──────── Supplied material ────────

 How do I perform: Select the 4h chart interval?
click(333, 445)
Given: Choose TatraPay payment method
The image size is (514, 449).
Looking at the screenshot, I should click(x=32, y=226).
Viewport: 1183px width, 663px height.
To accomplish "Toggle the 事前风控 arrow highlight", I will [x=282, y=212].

────────
──────── Supplied material ────────

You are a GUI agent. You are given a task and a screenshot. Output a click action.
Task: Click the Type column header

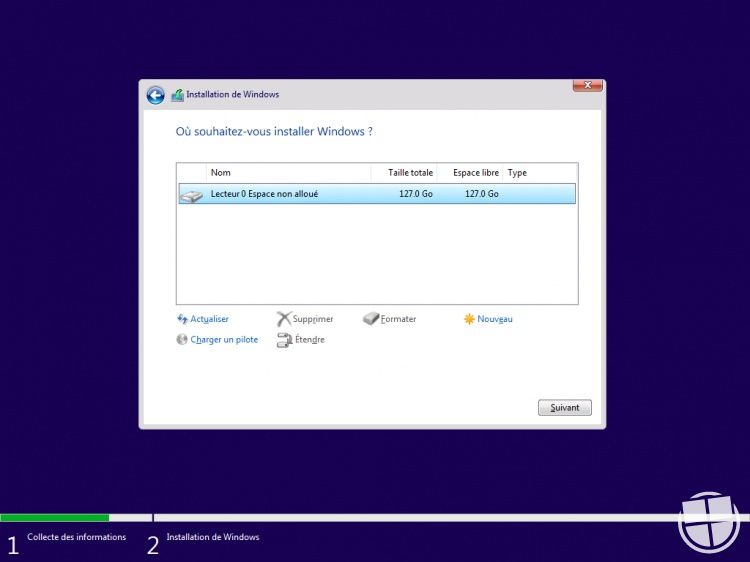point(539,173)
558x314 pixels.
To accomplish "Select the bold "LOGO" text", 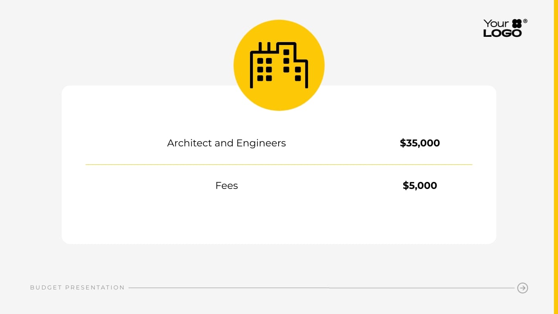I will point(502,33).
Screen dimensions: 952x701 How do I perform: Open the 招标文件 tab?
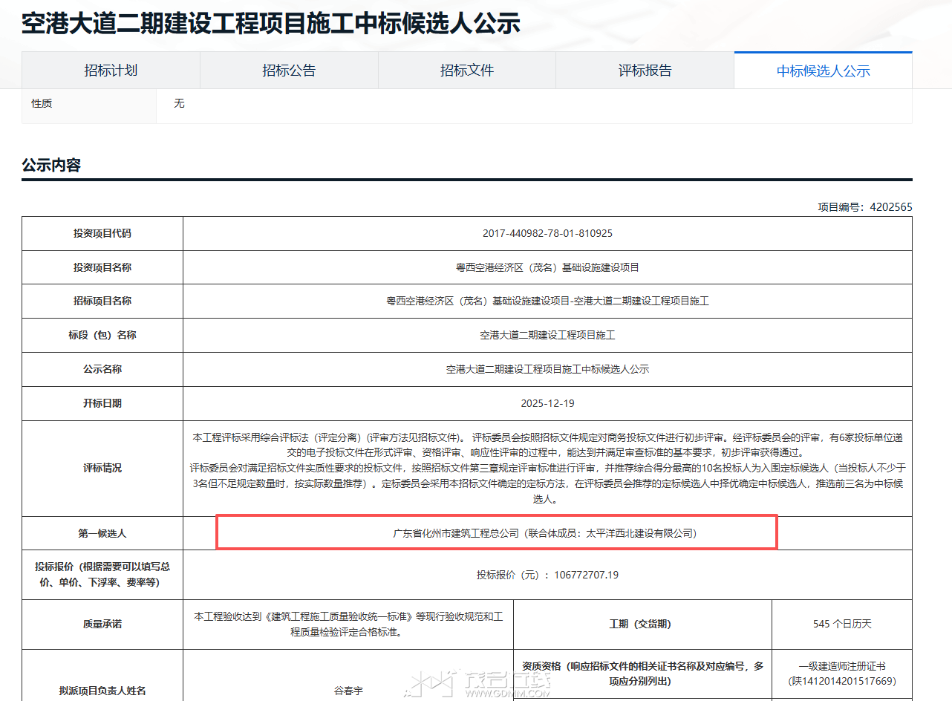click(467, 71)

────────

◆ Requirements ◆
Make a Markdown table with the columns Row and Line for the stretch of the records from the line containing "Viewport: 1183px width, 663px height." through the line containing "will [x=282, y=212].", giving each line's row number and the line, with blank lines left out.

◆ Answer to the exercise ◆
| Row | Line |
|---|---|
| 1 | Viewport: 1183px width, 663px height. |
| 2 | To accomplish "Toggle the 事前风控 arrow highlight", I will [x=282, y=212]. |